J. Hürter u.a. (Hrsg.): Die bleiernen Jahre

Cover
Titel
Die bleiernen Jahre. Staat und Terrorismus in der Bundesrepublik Deutschland und Italien 1969-1982


Herausgeber
Hürter, Johannes; Rusconi, Gian Enrico
Reihe
Zeitgeschichte im Gespräch 9
Erschienen
München 2010: Oldenbourg Verlag
Anzahl Seiten
128 S.
Preis
€ 16,80
Rezensiert für H-Soz-Kult von
Petra Terhoeven, Seminar für Mittlere und Neuere Geschichte, Georg-August-Universität Göttingen

In letzter Zeit hat der wiederholt vorgebrachte Appell zugunsten einer Entprovinzialisierung der Forschungen zum deutschen Linksterrorismus verstärkt Beachtung gefunden. Davon zeugt auch die hier vorliegende, unter der Federführung von Johannes Hürter und Gian Enrico Rusconi entstandene deutsch-italienische Gemeinschaftsproduktion. Tatsächlich bietet sich Italien als Bezugsobjekt komparativ oder beziehungsgeschichtlich angelegter Terrorismusstudien aus deutscher Perspektive besonders an. Als einziges europäisches Land neben der Bundesrepublik war auch Italien mit einem nicht ethnisch, sondern sozialrevolutionär motivierten Terrorismus bedeutenden Ausmaßes konfrontiert, der aus Teilen der Protestbewegungen der späten 1960er-Jahre erwachsen war. Die Gründe für diese Parallelentwicklung lagen nicht zuletzt in spezifischen Legitimationsdefiziten der beiden jungen Demokratien, die aus der faschistischen bzw. nationalsozialistischen Vergangenheit und dem jeweiligen Modus ihrer ‚Bewältigung‘ resultierten. Im italienischen Fall gehörte dazu auch eine – in ihrer Bedeutung von der Forschung unterschiedlich hoch veranschlagte – Komplizenschaft von Teilen des Staatsapparats mit neofaschistischen Kräften, deren verbrecherische Anschläge zwischen 1969 und 1984 allein 199 Todesopfer und eine große Zahl teilweise schwer verletzter Personen forderten. Diese die ‚linke‘ Gewalt deutlich überbietende Destruktivität besitzt im deutschen Kontext kein Pendant – nördlich der Alpen wurde die Staatsmacht eher symbolisch mit den Menschheitsverbrechen der NS-Vergangenheit in Verbindung gebracht, zunehmend aber auch mit den Horrorszenarien des Orwell'schen Kontroll- und Überwachungsstaates.

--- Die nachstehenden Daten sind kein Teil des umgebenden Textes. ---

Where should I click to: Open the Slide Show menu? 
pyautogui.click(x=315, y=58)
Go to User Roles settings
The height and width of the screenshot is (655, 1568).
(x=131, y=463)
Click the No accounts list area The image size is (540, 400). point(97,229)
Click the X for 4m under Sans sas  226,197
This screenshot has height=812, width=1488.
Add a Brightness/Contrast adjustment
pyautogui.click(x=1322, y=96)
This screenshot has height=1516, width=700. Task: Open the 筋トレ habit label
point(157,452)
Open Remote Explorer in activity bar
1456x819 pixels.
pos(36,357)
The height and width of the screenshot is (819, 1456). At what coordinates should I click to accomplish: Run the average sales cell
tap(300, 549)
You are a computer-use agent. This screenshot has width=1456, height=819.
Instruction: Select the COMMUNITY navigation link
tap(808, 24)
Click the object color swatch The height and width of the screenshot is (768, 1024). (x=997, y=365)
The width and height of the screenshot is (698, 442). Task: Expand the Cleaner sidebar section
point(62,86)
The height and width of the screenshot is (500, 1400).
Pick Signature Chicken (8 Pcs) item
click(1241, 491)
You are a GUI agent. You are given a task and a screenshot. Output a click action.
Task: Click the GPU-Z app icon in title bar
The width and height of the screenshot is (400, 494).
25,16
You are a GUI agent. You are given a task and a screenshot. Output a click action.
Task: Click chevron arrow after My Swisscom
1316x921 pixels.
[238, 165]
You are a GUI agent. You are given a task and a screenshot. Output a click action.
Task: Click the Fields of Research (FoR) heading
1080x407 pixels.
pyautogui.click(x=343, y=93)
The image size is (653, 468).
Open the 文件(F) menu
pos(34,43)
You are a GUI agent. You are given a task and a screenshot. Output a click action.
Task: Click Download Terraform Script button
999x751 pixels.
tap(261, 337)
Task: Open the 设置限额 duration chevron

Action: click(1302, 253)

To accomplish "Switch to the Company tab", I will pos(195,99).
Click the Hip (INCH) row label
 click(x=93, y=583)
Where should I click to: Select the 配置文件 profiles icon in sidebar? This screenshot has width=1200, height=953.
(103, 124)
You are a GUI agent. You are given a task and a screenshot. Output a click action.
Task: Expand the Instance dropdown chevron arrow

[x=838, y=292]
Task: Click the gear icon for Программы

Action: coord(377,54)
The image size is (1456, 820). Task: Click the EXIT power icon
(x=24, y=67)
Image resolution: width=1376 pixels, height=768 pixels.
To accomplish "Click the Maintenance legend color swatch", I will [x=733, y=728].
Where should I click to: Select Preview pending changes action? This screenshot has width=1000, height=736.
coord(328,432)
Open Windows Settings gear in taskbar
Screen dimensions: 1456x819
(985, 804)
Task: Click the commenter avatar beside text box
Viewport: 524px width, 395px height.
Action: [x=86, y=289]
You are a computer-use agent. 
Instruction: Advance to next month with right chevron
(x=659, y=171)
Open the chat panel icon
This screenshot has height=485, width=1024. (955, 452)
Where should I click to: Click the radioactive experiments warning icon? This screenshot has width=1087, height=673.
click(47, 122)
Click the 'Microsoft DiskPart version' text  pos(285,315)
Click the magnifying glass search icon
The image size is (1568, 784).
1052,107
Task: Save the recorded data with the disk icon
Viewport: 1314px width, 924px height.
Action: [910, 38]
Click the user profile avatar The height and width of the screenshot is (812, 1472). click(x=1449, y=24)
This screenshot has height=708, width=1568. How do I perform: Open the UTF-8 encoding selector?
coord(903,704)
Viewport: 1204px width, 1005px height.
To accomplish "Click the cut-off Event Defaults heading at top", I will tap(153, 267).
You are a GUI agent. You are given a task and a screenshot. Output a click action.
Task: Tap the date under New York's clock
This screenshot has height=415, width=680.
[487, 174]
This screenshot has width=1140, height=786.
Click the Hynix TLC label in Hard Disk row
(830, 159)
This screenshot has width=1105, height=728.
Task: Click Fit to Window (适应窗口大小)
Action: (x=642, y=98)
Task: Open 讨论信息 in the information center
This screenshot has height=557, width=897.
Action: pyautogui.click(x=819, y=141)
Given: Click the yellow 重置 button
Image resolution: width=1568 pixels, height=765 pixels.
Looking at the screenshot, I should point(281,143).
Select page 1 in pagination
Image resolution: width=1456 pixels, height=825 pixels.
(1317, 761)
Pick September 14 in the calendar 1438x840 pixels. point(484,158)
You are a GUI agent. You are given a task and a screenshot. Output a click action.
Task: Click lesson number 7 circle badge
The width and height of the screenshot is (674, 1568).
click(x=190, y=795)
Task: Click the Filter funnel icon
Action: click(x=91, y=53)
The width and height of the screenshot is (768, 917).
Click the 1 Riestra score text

Vor dem Hintergrund dieser von Parallelen und Divergenzen gekennzeichneten ‚shared history‘ veranstalteten das Münchner Institut für Zeitgeschichte und das Italienisch-Deutsche Historische Institut der Fondazione Bruno Kessler im Mai 2008 in Trient ein deutsch-italienisches Expertentreffen, bei dem die Antworten gegenübergestellt wurden, mit denen man in beiden Ländern auf die terroristische Herausforderung der 1970er- und 1980er-Jahre reagierte. Im Mittelpunkt des Interesses stand der Staat als Akteur – ein Staat, der, wie in den letzten Jahren immer deutlicher herausgearbeitet worden ist, mitnichten als der übermächtige Leviathan zu betrachten ist, zu dem er von seinen gewaltbereiten Gegnern stilisiert wurde. In der Praxis trat ‚der Staat‘ nicht als Monolith, sondern vielmehr als ein in vielfältige Instanzen und Kompetenzebenen zerfallendes, sich oftmals selbst blockierendes Konglomerat widersprüchlicher Partikularinteressen in Erscheinung, dem durch die Konfrontation mit dem Terrorismus ein für alle Beteiligten schmerzhafter Lernprozess aufgezwungen wurde.

In Trient äußerten sich jeweils ein deutscher und ein italienischer Kenner der Materie in fünf Themenblöcken zu den Aspekten Regierung/Parlament, Polizei, Justiz, Öffentlichkeit und Staatsverständnis im jeweiligen nationalen Kontext. Allein Tobias Hof hat sich mit einem Beitrag zur Anti-Terrorismus-Politik in Italien sowie einem weiteren Beitrag zum Turiner Maxi-Prozess gegen die Gründergeneration der Roten Brigaden auf das Terrain des ‚anderen‘ Landes gewagt; im zweiten Fall handelt es sich um eine stark überarbeitete Fassung des eindrucksvollen, auf der Tagung vorgetragenen Zeitzeugenberichts des verantwortlichen Untersuchungsrichters Giancarlo Caselli. Die übrigen in Trient präsentierten zehn Vorträge wurden allesamt in geringfügig veränderter Form in das nun vorliegende Bändchen übernommen.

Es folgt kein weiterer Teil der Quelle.